Text:
=-=-=

Variational modularity at the cell level: insights from the sperm head of the house mouse
1 Departament de Biologia Animal, Biologia Vegetal i Ecologia, Facultat de Biociències, Universitat Autònoma de Barcelona, Cerdanyola del Vallès 08193, Spain
2 Departament de Biologia Animal, IRBio, Institut de Recerca de Biodiversitat, Facultat de Biologia, Universitat de Barcelona, Avgda. Diagonal, 643, Barcelona 08028, Spain
BMC Evolutionary Biology 2013, 13:179 doi:10.1186/1471-2148-13-179Published: 3 September 2013
Modularity is an important feature in the evolvability of organisms, since it allows the occurrence of complex adaptations at every single level of biological systems. While at the cellular level the modular organization of molecular interactions has been analyzed in detail, the phenotypic modularity (or variational modularity) of cell shape remains unexplored. The mammalian spermatozoon constitutes one of the most complex and specialized cell types found in organisms. The structural heterogeneity found in the sperm head suggests an association between its inner composition, shape and specificity of function. However, little is known about the extent of the connections between these features. Taking advantage of the house mouse sperm morphology, we analyzed the variational modularity of the sperm head by testing several hypotheses related to its structural and functional organization. Because chromosomal rearrangements can affect the genotype-phenotype map of individuals and thus modify the patterns of covariation between traits, we also evaluate the effect of Robertsonian translocations on the modularity pattern of the sperm head.
The results indicated that the house mouse sperm head is divided into three variational modules (the acrosomal, post-acrosomal and ventral spur module), which correspond to the main regions of the cytoskeletal mesh beneath the plasma membrane, i.e., the perinuclear theca. Most of the covariation is concentrated between the ventral spur and the acrosomal and post-acrosomal modules. Although the Rb fusions did not alter the main modularity pattern, they did affect the percentages of covariation between pairs of modules.
The structural heterogeneity of the cytoskeleton is responsible for the modular organization of the sperm head shape, corroborating the role that this structure has in maintaining the cell shape. The reduction in percentages of shape covariation between pairs of modules in Rb sperms suggests that chromosomal rearrangements could induce changes in the genotype-phenotype map. Nevertheless, how these variations affect sperm fertilization success is yet to be elucidated.

=-=-=

Dataset extract:
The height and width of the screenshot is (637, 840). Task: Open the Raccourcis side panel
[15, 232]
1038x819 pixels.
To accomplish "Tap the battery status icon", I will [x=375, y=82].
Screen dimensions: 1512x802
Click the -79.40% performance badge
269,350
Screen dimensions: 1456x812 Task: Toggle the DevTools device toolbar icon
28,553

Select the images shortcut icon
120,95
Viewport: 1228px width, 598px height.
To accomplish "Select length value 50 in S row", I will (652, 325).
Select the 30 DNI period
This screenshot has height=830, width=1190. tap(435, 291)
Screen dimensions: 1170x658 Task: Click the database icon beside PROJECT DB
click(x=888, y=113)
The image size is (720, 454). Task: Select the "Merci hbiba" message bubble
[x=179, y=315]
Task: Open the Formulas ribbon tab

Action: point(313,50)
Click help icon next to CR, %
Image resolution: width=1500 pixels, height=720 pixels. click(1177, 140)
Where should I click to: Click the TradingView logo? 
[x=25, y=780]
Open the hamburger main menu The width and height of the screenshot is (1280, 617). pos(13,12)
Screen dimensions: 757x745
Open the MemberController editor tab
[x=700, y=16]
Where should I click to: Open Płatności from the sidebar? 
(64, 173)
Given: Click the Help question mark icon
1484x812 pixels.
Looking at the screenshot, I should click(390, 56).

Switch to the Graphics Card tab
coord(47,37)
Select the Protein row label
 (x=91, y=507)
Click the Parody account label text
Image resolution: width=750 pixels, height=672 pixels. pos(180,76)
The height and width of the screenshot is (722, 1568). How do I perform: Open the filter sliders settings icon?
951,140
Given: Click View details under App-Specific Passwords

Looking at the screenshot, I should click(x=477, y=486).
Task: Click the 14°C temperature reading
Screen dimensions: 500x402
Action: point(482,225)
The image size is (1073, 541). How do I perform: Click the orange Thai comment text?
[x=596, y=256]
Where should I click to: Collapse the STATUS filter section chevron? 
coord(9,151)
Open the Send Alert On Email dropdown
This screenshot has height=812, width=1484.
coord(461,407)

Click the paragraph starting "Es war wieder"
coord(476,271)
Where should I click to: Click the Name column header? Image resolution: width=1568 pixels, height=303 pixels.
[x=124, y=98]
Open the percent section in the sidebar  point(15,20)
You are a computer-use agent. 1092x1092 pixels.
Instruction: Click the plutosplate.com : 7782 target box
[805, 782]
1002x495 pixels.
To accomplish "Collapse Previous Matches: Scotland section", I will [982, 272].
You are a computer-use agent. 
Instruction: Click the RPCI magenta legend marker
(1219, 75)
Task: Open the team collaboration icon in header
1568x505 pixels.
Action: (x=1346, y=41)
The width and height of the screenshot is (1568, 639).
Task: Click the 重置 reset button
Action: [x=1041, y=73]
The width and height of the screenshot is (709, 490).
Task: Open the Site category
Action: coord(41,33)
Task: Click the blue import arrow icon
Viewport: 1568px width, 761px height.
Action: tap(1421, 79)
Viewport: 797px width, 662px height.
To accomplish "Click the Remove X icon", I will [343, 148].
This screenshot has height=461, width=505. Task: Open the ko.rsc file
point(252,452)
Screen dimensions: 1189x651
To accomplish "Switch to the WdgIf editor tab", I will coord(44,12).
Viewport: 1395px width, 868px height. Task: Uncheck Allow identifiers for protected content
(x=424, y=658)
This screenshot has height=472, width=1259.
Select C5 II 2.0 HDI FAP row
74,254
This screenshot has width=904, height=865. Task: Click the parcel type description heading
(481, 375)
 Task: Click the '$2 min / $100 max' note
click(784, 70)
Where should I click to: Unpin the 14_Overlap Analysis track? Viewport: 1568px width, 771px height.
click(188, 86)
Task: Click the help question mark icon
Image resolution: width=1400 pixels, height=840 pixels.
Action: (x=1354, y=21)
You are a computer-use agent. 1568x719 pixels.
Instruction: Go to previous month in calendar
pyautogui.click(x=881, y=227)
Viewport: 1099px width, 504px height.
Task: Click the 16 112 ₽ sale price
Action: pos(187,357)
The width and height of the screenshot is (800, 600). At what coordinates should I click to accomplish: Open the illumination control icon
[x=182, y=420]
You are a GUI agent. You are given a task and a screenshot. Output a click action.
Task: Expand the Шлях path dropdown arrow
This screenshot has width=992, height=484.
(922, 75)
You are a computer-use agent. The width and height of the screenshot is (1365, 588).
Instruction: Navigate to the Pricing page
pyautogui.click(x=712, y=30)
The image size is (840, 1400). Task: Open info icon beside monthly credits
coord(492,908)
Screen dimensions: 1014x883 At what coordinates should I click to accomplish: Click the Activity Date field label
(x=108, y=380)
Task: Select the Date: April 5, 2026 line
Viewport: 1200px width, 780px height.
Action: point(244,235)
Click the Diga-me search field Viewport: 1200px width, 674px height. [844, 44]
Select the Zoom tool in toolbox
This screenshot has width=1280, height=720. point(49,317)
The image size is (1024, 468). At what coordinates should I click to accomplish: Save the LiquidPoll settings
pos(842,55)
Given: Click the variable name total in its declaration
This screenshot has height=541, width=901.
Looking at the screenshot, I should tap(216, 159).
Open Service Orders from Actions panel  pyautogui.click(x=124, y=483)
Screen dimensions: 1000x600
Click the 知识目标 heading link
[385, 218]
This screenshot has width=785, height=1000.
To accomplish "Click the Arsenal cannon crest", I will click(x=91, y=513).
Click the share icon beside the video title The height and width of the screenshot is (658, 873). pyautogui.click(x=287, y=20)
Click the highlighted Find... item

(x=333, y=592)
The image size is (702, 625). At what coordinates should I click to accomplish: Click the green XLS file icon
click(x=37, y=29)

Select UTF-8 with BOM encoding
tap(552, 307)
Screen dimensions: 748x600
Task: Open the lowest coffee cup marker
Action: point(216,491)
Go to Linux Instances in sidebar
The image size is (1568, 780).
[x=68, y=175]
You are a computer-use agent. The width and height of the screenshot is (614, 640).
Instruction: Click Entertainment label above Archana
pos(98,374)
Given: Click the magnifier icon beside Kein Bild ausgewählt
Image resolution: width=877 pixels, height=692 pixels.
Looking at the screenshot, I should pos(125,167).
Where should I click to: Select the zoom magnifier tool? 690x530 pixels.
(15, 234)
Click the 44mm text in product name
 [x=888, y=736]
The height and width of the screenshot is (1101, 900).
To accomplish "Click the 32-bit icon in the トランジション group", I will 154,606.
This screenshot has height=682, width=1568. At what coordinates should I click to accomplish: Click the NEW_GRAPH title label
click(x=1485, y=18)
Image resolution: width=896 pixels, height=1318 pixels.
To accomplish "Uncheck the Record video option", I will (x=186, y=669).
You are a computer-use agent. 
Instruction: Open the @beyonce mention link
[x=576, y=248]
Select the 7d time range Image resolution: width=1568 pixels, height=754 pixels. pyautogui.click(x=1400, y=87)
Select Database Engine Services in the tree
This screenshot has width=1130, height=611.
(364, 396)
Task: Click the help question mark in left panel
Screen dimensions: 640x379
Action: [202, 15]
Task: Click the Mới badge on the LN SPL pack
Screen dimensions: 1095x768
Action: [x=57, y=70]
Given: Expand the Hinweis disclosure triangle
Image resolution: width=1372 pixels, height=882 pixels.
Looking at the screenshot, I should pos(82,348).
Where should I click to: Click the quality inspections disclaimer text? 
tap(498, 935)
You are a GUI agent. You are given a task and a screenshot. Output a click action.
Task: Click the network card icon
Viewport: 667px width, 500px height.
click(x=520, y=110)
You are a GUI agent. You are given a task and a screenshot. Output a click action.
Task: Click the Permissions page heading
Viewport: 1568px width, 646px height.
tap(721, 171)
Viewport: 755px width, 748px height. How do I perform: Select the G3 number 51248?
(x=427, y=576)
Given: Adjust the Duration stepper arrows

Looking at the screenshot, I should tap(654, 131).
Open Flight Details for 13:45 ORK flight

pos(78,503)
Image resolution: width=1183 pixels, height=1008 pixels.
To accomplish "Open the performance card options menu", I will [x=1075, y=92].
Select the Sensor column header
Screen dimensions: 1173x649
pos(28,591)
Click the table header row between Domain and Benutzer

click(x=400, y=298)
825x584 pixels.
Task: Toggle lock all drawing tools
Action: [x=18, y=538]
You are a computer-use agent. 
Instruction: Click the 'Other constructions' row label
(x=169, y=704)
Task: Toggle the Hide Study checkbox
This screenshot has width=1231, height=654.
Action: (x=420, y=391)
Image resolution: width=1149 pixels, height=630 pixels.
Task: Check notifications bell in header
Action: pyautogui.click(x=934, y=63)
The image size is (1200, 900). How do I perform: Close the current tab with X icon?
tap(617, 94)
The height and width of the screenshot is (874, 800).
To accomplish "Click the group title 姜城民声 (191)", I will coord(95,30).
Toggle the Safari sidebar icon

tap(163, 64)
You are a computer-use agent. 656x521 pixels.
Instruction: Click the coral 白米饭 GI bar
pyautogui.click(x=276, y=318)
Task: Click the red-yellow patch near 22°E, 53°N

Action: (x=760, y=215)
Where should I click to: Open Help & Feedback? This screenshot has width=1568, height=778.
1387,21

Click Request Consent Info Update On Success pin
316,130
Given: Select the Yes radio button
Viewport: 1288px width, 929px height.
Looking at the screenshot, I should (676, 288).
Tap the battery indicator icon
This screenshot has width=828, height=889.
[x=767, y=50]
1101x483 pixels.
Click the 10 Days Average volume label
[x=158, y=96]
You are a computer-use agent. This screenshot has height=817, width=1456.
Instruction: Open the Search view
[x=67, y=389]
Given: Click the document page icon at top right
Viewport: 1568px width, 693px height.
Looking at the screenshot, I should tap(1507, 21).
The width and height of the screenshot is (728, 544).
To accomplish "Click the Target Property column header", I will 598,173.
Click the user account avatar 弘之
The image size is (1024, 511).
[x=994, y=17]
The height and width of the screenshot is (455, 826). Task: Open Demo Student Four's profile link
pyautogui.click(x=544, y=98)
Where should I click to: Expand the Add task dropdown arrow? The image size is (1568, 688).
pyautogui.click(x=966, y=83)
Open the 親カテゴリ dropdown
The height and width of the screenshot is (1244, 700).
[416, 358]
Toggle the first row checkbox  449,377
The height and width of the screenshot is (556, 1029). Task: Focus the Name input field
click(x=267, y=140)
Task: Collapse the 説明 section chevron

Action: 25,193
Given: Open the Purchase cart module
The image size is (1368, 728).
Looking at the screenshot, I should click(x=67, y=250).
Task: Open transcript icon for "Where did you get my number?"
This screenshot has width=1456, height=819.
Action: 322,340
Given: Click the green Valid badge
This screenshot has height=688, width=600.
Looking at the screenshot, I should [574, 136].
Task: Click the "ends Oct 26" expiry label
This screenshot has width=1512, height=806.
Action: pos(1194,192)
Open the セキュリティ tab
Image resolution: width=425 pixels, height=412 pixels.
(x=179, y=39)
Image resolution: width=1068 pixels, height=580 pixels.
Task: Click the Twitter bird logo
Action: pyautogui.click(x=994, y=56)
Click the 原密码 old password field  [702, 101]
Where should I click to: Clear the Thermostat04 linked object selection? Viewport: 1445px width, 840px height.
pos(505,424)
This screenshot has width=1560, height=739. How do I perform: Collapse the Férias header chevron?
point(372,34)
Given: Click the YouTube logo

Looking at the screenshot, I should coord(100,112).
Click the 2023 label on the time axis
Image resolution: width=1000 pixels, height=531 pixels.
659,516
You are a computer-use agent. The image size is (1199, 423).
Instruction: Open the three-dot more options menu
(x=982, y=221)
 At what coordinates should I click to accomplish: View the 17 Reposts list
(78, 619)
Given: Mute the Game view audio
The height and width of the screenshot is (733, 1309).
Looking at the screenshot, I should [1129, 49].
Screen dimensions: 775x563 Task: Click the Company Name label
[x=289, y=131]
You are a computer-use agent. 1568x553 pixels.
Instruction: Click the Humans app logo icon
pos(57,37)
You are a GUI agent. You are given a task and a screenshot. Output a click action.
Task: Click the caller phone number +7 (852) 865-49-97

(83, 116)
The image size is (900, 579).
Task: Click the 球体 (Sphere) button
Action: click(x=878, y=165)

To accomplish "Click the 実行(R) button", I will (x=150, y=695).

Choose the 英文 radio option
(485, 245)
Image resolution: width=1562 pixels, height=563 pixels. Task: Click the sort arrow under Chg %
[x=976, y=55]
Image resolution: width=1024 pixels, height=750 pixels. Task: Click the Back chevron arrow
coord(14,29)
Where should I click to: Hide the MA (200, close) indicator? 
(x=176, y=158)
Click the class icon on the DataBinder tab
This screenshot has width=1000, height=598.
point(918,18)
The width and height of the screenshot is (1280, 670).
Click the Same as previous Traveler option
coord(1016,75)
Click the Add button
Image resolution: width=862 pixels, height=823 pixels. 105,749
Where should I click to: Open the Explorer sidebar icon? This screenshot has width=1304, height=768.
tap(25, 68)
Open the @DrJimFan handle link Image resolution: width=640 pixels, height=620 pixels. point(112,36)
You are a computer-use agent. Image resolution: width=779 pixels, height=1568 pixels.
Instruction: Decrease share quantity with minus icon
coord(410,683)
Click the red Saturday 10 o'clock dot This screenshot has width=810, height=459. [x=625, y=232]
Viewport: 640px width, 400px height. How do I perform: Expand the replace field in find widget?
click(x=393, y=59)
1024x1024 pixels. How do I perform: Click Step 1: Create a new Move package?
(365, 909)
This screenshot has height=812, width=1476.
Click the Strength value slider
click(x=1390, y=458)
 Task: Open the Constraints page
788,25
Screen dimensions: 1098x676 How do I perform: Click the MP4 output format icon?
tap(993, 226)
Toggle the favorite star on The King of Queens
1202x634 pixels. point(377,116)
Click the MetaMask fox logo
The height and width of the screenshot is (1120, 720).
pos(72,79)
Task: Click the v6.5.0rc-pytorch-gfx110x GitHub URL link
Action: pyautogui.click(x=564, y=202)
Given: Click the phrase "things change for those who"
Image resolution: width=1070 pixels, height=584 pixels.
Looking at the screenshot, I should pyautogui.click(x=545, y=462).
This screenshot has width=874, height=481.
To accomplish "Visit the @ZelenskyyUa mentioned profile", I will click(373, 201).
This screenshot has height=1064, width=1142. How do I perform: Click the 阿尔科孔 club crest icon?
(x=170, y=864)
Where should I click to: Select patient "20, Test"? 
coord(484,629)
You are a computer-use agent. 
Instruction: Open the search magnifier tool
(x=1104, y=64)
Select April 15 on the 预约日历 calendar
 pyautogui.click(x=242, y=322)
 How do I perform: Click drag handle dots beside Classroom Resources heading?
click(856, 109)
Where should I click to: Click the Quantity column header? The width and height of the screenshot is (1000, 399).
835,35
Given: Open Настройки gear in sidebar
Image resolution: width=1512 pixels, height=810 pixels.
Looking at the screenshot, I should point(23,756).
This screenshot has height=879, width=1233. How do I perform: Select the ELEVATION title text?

=-=-=

What to produce: Rewrite the part of the sperm head text that opens with "The structural heterogeneity of" and closes with "to be elucidated.", putting "nuclear matrix" in place of "cytoskeleton".

Solution below:
The structural heterogeneity of the nuclear matrix is responsible for the modular organization of the sperm head shape, corroborating the role that this structure has in maintaining the cell shape. The reduction in percentages of shape covariation between pairs of modules in Rb sperms suggests that chromosomal rearrangements could induce changes in the genotype-phenotype map. Nevertheless, how these variations affect sperm fertilization success is yet to be elucidated.